После адской ночи шторма эта тишина была почти священной. Матросы, закаленные волками моря, двигались по палубе с необычной, ленивой грацией. Не спеша драили бронзовые фитинги, плели косички из старых канатов, перешептывались, покуривая трубки. Даже Жак, обычно ревущий, как морской лев, отдавал команды вполголоса, с довольной усмешкой. Воздух был чист, прозрачен, напоен запахом соли, смолы и едва уловимым ароматом далеких земель. Казалось, сама природа дает передышку.

Именно в это умиротворенное утро капитан подозвал меня к штурвалу. Антуан Ренар – его имя я узнал наконец-то от боцмана. Он стоял у тяжелого, полированного дубом колеса, его руки, покрытые татуировками и шрамами, лежали на спицах с привычной нежностью. Его лицо, обычно непроницаемое, как скала, сейчас было спокойно, но глаза, эти пронзительные синие глубины, все так же зорко сканировали горизонт и паруса.

«Подойди, граф,» – его голос был низким, как скрип старого дерева, но без прежней суровости. – «Вижу, руки твои не только бить умеют.»

Я подошел. Он коротко, четко объяснил принцип: как руль связан с движением корабля, как чувствовать его отклик под ногами, как легкий поворот штурвала влияет на огромный корпус «Ласточки». Потом кивнул: «Попробуй. Держи курс на ту звезду.» Он указал на едва заметную точку днем – на самом деле, вероятно, на какой-то ориентир вдалеке.

Я вложил руки в выемки на спицах, где только что лежали его пальцы.
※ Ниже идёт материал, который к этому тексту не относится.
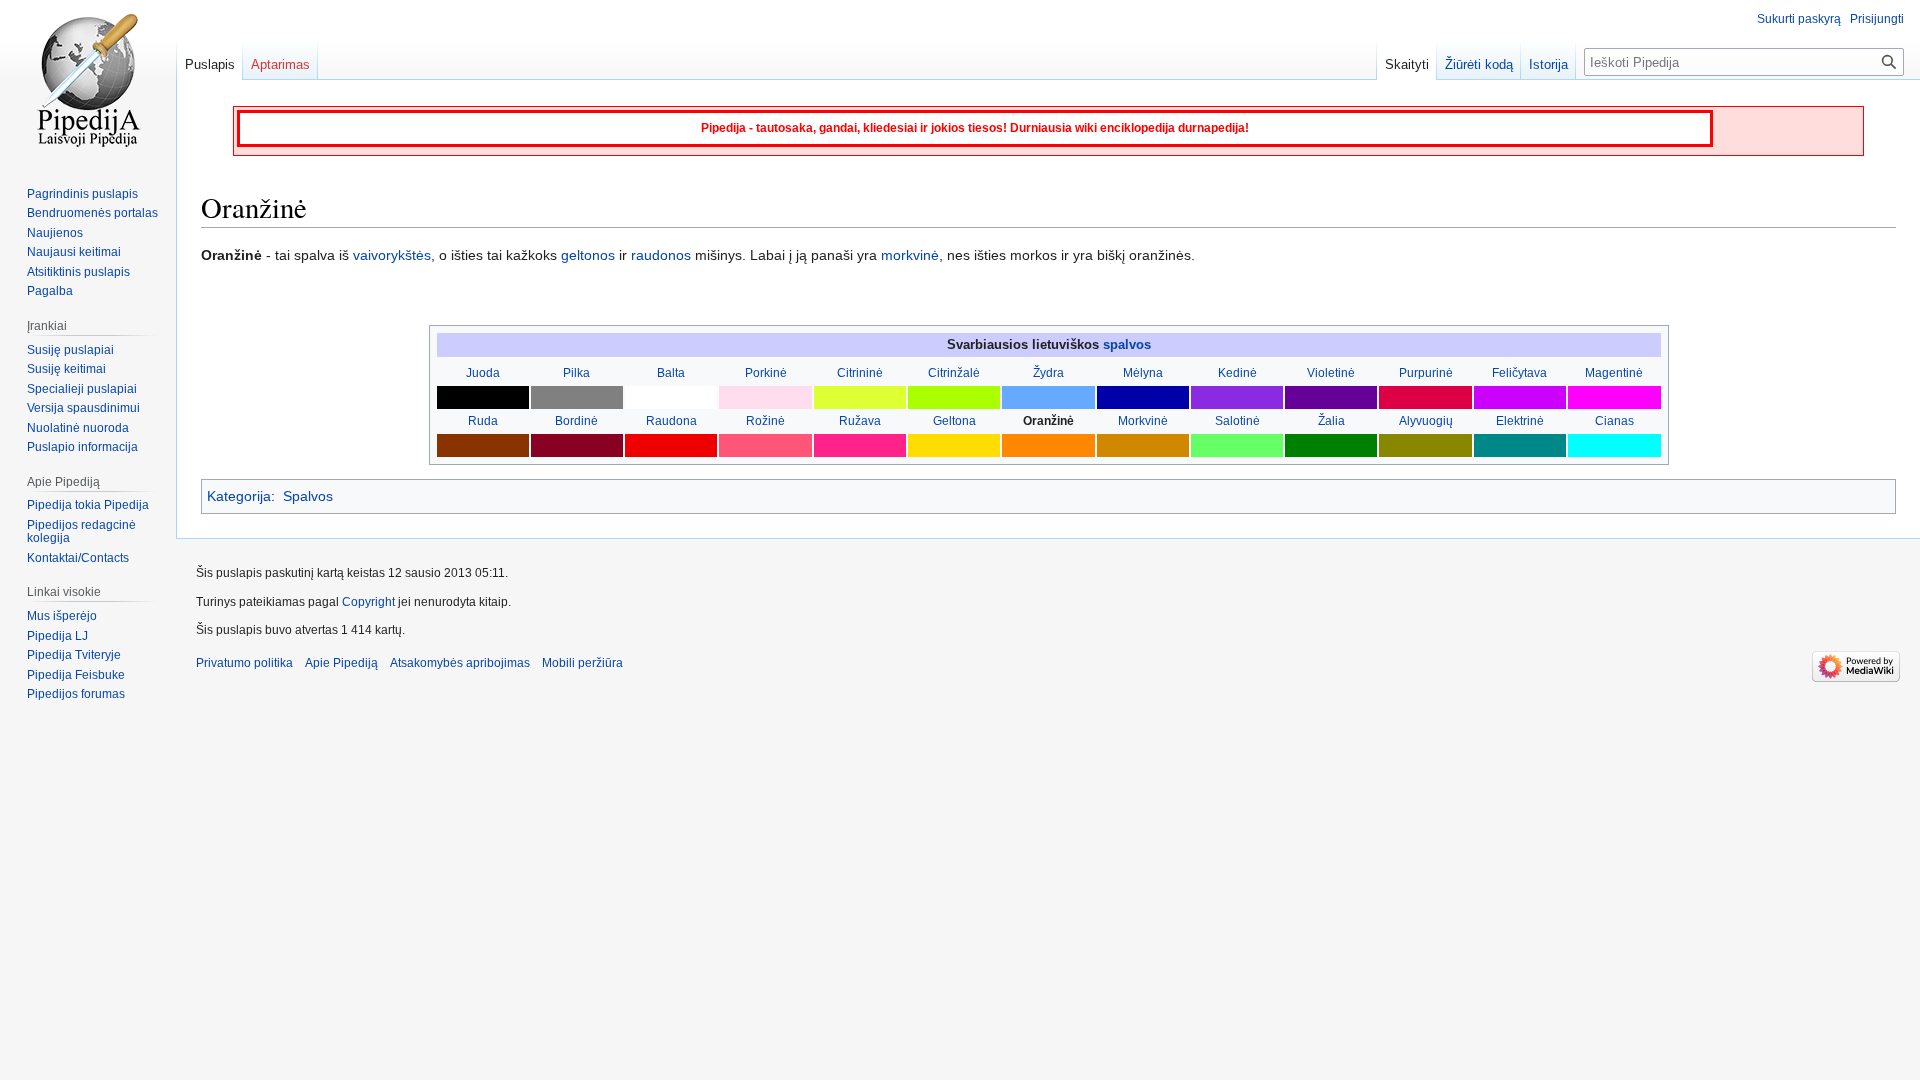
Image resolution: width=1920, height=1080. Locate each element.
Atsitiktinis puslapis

Дерево было теплым, живым. Сначала я держал штурвал слишком жестко, как врага. «Корабль – не лошадь, граф,» – усмехнулся капитан, не глядя на меня. – «Чувствуй его. Он тебе подскажет.»

Я расслабил хватку, сосредоточился. И почувствовал! Тончайшую вибрацию, передающуюся от киля через весь корпус к рулю. Легкое дрожание, отклик на каждую крошечную волну, на каждый вздох ветерка. Я сделал микроскопический поворот. «Ласточка» ответила – не рывком, а плавным, едва уловимым смещением в воде, изменением угла к ветру в парусах. Это было… волшебство. Чистая магия управления этой деревянной души.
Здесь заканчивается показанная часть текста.